The city is in debt to the tune of 160 million dollars. Here is what he will pay.

The city of Corpus Christi plans to issue about $162 million in bonds in the coming weeks.

Bonds are debt securities issued by government entities to finance day-to-day obligations and to finance investment projects such as the construction of schools, highways or sewer systems.

The bonds will be repaid over a period of 20 years.

During its regular meeting on Tuesday, the city council authorized the issuance of $20 million in bond certificates, $40 million in general improvement bonds and $102 million in bond- combined utility system revenues. The money will be used to fund Capital Improvement Program projects as well as Bond 2020 projects that were approved by voters in the November 2020 election.

A $4.8 million street construction project on a 2020 bond includes the construction of a new street to extend Rodd Field Road to Adler Road as seen on Thursday July 30, 2020.

Cities can either pay for the projects however they can or issue bonds, City Manager Peter Zanoni said. Paying for large projects through an annual budget process can be difficult.

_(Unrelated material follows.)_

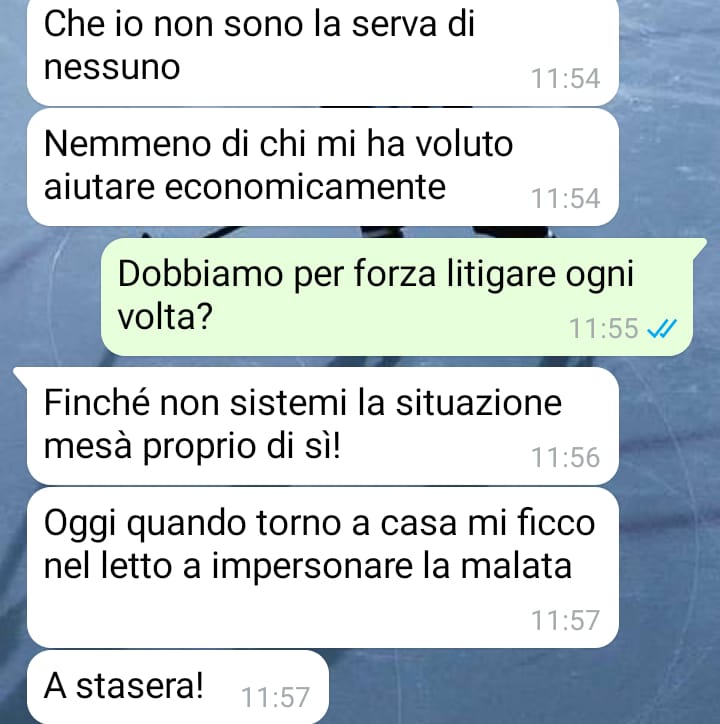Tap the 11:57 timestamp under 'la malata'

“We can borrow large sums of money to do big projects. A and the community can benefit from it over 20 years, instead of waiting 20 years, saving enough money and doing the work,” said said Zanoni. “We pay them back over time. It’s a bit like buying a house.”

City officials expect to earn between 4% and 5% interest on the bonds when they issue them. Officials also factored a higher interest rate, up to 5.5%, into the city’s debt management plan. The last time the city issued bonds in September 2021, an interest rate of 1.95% was guaranteed, Zanoni said.

The city is expected to receive the proceeds of the bond by the end of this fiscal year, September 31.

The $60 million in bond certificates and general bond bonds will be repaid from property tax revenues. The $102 million in revenue bonds will be repaid from utility revenue streams.

The new police training academy is designed for 36,760 square feet and is located on five acres of Del Mar College's new Southside campus at the corner of Yorktown Boulevard and Rodd Field Road.  The facility was designed to maintain the campus aesthetic.  The $16.6 million construction of the academy is expected to be completed by April or May 2023.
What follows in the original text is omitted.